• _Text segment_:
>> BEGIN
The EBA is launching a comprehensive white paper exploring the potential of digestate in fostering healthy soils and advancing sustainable agricultural practices across Europe. Further work is also carried out via the FER-PLAY project, assessing multiple types of alternative fertilsers.
From reducing reliance on costly synthetic fertilisers to promoting effective soil management and restoration, digestate emerges as a key player in addressing mineral imbalances in soils and facilitating efficient carbon capture.
Moreover, its utilisation aligns with ongoing developments in EU carbon farming policies, positioning it as a cornerstone in Europe’s transition to a greener, more sustainable agricultural sector.
What is digestate?
During the anaerobic digestion process, biogas is produced alongside another valuable stream, called digestate. While a portion of the organics from the raw feedstock is converted to biogas during the process, the mineral fraction remains largely intact in the digestate. This makes it an appealing organic-mineral fertiliser.
Raw feedstocks for anaerobic digestion are largely composed of biodegradable organic matter, poorly degradable or stable organic fraction and nutrients.
First, about two thirds of the biodegradable organic matter is turned into biogas, heavily reducing its share in the digestate.
Second, for the stable organic fraction, the same amount is present in the digestate and raw feedstock. This stable organic fraction is particularly beneficial for soils as it serves as precursor for humus material, thus improving the clay-humus complex of soils.
Thirdly, as biogas is composed of methane and carbon dioxide, fertiliser elements (N,P,K) are preserved in the digestate. Moreover, some of these elements are transformed in the AD reactor to the benefit of plant growth. For example, the organic nitrogen in the substrate is partly mineralised into ammonium, a readily available source of nitrogen for plants.
Regulatory framework
Several legislations regulate the production, application and marketing of digestate in the European Union.
These policies encompass various aspects of digestate management, including its production processes, quality standards, application rates and environmental considerations.
They often depend on the input used in the anaerobic digestion process. Policies governing digestate at EU level include the Waste Framework Directive, the Animal By-Products Regulation, the Fertilisers Regulation, and the Nitrates Directive and the Sewage Sludge Directive.
The framework for digestate at national level is complex and far from being harmonised across Member States.
Individual member states may have their own specific regulations and guidelines pertaining to digestate management to ensure compliance with EU directives and to address local environmental and agricultural needs.
>> END
• _Material_:
>> BEGIN
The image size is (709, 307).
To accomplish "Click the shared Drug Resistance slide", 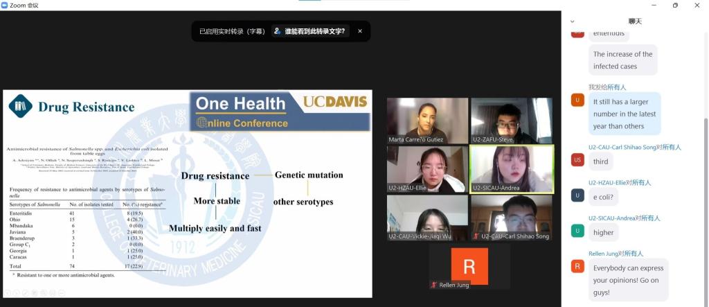I will (x=187, y=193).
>> END
• _Short exercise A_:
Answer these questions from the digestate text:
(i) Which project is named as assessing multiple types of alternative fertilizers?
(ii) About what share of the biodegradable organic matter is turned into biogas?
(iii) Into what is the organic nitrogen in the substrate partly mineralized?
• _Short exercise B_: Continue the text on digestate after its last sentence.

• _Task response A_:
(i) The FER-PLAY project.
(ii) About two thirds.
(iii) Ammonium.

• _Task response B_:
The crucial aspect regarding digestate on a national scale is to have clear legislation providing legal certainty for all types of products and requirements that can be easily operationalised, thus avoiding red-tape.
Additionally, providing an end-of-waste criteria for digestate at national level will have a positive impact on the public perception of digestate. As long as digestate is classified as waste, its value is diminished, hindering its broader acceptance and utilisation.
Regulatory barriers persist, limiting the application of digestate. For example, under the Nitrates directive, digestate from manure can only be applied under 170 kg of nitrogen per hectare per year, whereas synthetic fertilisers can be used above this limit to reach the nitrogen requirement for each specific crop.
The lack of fertiliser or product status for digestate in national law is another major barrier as it leads to a restricted use of digestate or at least a depreciation of its value.
Positive impact on environment, climate, and soil health
Digestate has the potential to drive Europe’s agricultural sector towards regenerative prac­tices and offers an attractive, sustainable alter­native to commonly used synthetic fertilisers.
The incorporation of digestate or its derivatives in EU agronomic practices contributes to the achievement of the strategic objectives for resource efficiency, the circular economy and overall environmental stewardship.
Utilising digestate enables a reduction in synthetic fer­tiliser usage as stipulated by the Farm to Fork strategy, promotes effective soil management and restoration, addresses mineral imbalances and tackles the deficiency of organic matter in soils as outlined by the EU Soil Strategy.
Moreover, it facilitates efficient carbon capture, aligning with ongoing developments in EU car­bon farming policies.